— Problem description —
What is the number of lines in the data that contain "height"? Nothing besides that number, please.

— Data supplied —
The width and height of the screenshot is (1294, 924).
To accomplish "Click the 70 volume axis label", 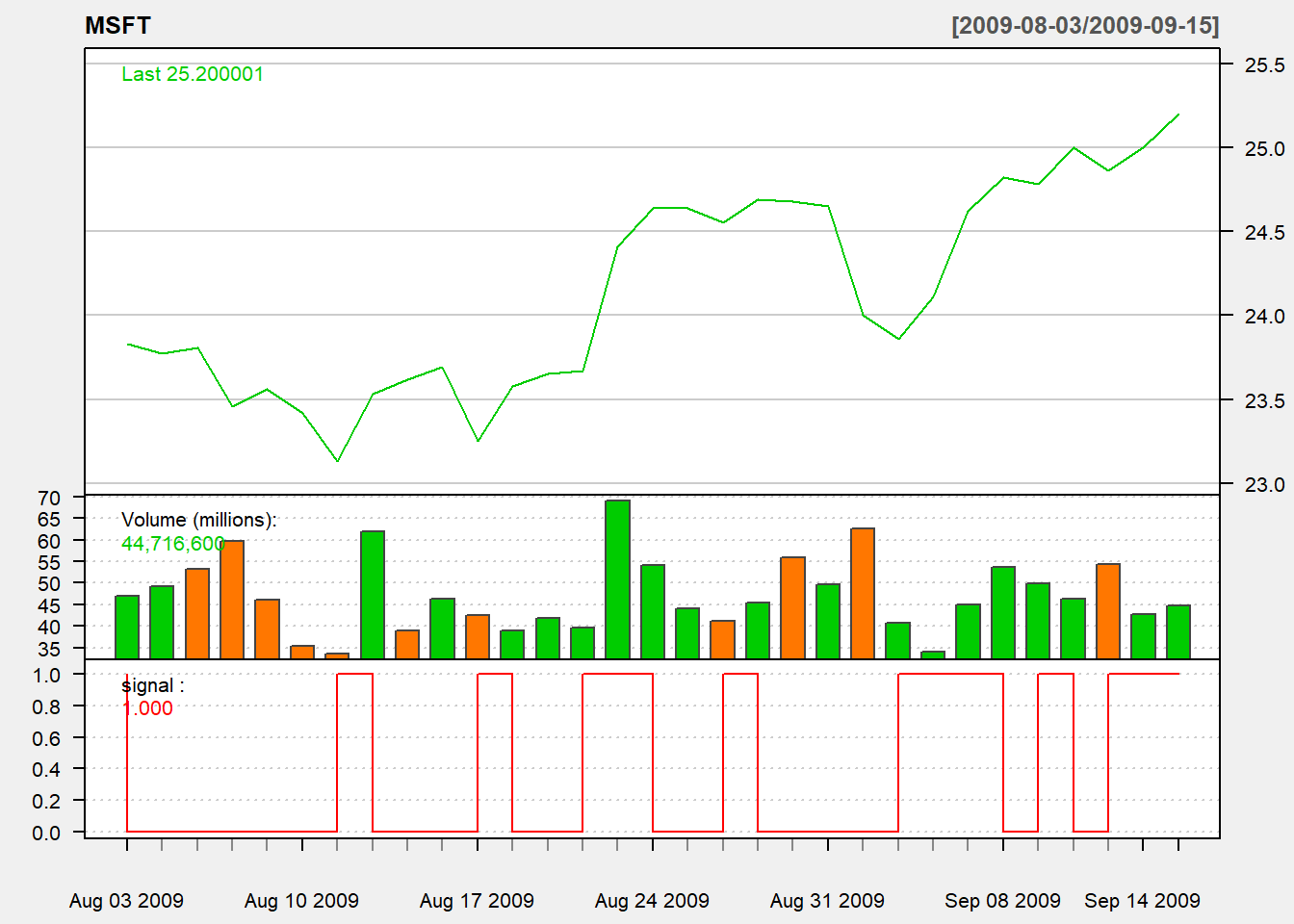I will tap(49, 499).
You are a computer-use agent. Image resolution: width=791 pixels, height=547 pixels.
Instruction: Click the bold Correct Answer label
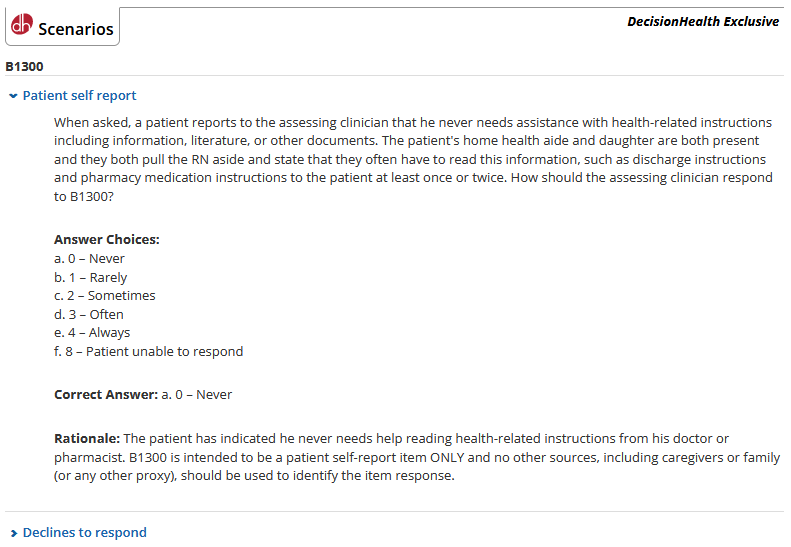[105, 395]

— Completed exercise —
2